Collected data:
******

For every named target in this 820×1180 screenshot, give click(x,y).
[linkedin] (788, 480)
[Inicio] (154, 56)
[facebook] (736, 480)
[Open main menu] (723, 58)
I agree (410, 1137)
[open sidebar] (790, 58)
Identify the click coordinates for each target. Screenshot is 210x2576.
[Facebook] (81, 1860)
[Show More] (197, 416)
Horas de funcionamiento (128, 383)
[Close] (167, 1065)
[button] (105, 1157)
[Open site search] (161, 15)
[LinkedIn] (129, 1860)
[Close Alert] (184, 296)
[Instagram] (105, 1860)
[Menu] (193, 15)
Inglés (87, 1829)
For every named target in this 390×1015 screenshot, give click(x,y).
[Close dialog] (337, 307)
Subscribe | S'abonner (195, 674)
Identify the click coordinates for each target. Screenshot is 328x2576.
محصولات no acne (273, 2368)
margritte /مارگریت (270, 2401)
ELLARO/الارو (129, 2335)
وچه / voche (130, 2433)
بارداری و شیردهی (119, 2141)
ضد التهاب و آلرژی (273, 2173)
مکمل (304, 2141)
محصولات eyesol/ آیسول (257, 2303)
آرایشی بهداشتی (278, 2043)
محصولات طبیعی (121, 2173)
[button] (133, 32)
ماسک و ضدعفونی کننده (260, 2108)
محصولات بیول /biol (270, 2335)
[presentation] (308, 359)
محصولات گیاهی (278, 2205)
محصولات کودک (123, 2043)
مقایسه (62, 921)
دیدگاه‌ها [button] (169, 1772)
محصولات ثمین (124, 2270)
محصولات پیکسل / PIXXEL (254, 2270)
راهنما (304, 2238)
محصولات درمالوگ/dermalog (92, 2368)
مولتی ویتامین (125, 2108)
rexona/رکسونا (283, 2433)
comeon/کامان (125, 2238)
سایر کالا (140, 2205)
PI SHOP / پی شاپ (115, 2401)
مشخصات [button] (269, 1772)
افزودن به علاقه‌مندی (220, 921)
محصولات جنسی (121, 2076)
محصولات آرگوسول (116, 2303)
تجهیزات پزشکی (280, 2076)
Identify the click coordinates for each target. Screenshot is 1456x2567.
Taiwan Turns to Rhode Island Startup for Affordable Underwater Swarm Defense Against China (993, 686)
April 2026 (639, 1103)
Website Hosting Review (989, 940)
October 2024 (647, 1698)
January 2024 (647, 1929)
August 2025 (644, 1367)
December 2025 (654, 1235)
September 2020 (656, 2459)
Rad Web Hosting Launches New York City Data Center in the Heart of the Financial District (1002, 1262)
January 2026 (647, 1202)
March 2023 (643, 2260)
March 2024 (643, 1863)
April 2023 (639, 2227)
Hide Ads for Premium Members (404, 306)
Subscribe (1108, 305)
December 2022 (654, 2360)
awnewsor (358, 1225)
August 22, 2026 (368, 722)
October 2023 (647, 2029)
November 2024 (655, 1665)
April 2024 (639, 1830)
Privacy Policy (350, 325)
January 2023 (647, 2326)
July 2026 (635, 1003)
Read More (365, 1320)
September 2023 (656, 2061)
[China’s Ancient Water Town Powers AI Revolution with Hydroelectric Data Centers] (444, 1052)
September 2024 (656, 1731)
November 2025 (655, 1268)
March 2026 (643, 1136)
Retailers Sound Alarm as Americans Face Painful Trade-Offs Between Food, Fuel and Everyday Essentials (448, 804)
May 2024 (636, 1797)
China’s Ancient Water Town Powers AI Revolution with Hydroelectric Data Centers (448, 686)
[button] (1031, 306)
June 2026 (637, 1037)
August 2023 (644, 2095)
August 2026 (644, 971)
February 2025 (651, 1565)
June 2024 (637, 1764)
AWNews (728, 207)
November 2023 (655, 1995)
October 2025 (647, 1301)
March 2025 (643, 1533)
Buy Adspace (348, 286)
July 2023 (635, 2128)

******

■ Exercise goal ■
Exactly as they stand above, repeat all the records.

■ Exercise result ■
For every named target in this 820×1180 screenshot, give click(x,y).
[linkedin] (788, 480)
[Inicio] (154, 56)
[facebook] (736, 480)
[Open main menu] (723, 58)
I agree (410, 1137)
[open sidebar] (790, 58)
Identify the click coordinates for each target. Screenshot is 210x2576.
[Facebook] (81, 1860)
[Show More] (197, 416)
Horas de funcionamiento (128, 383)
[Close] (167, 1065)
[button] (105, 1157)
[Open site search] (161, 15)
[LinkedIn] (129, 1860)
[Close Alert] (184, 296)
[Instagram] (105, 1860)
[Menu] (193, 15)
Inglés (87, 1829)
For every named target in this 390×1015 screenshot, give click(x,y).
[Close dialog] (337, 307)
Subscribe | S'abonner (195, 674)
Identify the click coordinates for each target. Screenshot is 328x2576.
محصولات no acne (273, 2368)
margritte /مارگریت (270, 2401)
ELLARO/الارو (129, 2335)
وچه / voche (130, 2433)
بارداری و شیردهی (119, 2141)
ضد التهاب و آلرژی (273, 2173)
مکمل (304, 2141)
محصولات eyesol/ آیسول (257, 2303)
آرایشی بهداشتی (278, 2043)
محصولات طبیعی (121, 2173)
[button] (133, 32)
ماسک و ضدعفونی کننده (260, 2108)
محصولات بیول /biol (270, 2335)
[presentation] (308, 359)
محصولات گیاهی (278, 2205)
محصولات کودک (123, 2043)
مقایسه (62, 921)
دیدگاه‌ها [button] (169, 1772)
محصولات ثمین (124, 2270)
محصولات پیکسل / PIXXEL (254, 2270)
راهنما (304, 2238)
محصولات درمالوگ/dermalog (92, 2368)
مولتی ویتامین (125, 2108)
rexona/رکسونا (283, 2433)
comeon/کامان (125, 2238)
سایر کالا (140, 2205)
PI SHOP / پی شاپ (115, 2401)
مشخصات [button] (269, 1772)
افزودن به علاقه‌مندی (220, 921)
محصولات جنسی (121, 2076)
محصولات آرگوسول (116, 2303)
تجهیزات پزشکی (280, 2076)
Identify the click coordinates for each target. Screenshot is 1456x2567.
Taiwan Turns to Rhode Island Startup for Affordable Underwater Swarm Defense Against China (993, 686)
April 2026 (639, 1103)
Website Hosting Review (989, 940)
October 2024 (647, 1698)
January 2024 (647, 1929)
August 2025 (644, 1367)
December 2025 (654, 1235)
September 2020 (656, 2459)
Rad Web Hosting Launches New York City Data Center in the Heart of the Financial District (1002, 1262)
January 2026 (647, 1202)
March 2023 (643, 2260)
March 2024 (643, 1863)
April 2023 (639, 2227)
Hide Ads for Premium Members (404, 306)
Subscribe (1108, 305)
December 2022 (654, 2360)
awnewsor (358, 1225)
August 22, 2026 (368, 722)
October 2023 (647, 2029)
November 2024 (655, 1665)
April 2024 (639, 1830)
Privacy Policy (350, 325)
January 2023 (647, 2326)
July 2026 (635, 1003)
Read More (365, 1320)
September 2023 (656, 2061)
[China’s Ancient Water Town Powers AI Revolution with Hydroelectric Data Centers] (444, 1052)
September 2024 (656, 1731)
November 2025 (655, 1268)
March 2026 (643, 1136)
Retailers Sound Alarm as Americans Face Painful Trade-Offs Between Food, Fuel and Everyday Essentials (448, 804)
May 2024 (636, 1797)
China’s Ancient Water Town Powers AI Revolution with Hydroelectric Data Centers (448, 686)
[button] (1031, 306)
June 2026 (637, 1037)
August 2023 (644, 2095)
August 2026 (644, 971)
February 2025 (651, 1565)
June 2024 (637, 1764)
AWNews (728, 207)
November 2023 (655, 1995)
October 2025 (647, 1301)
March 2025 (643, 1533)
Buy Adspace (348, 286)
July 2023 (635, 2128)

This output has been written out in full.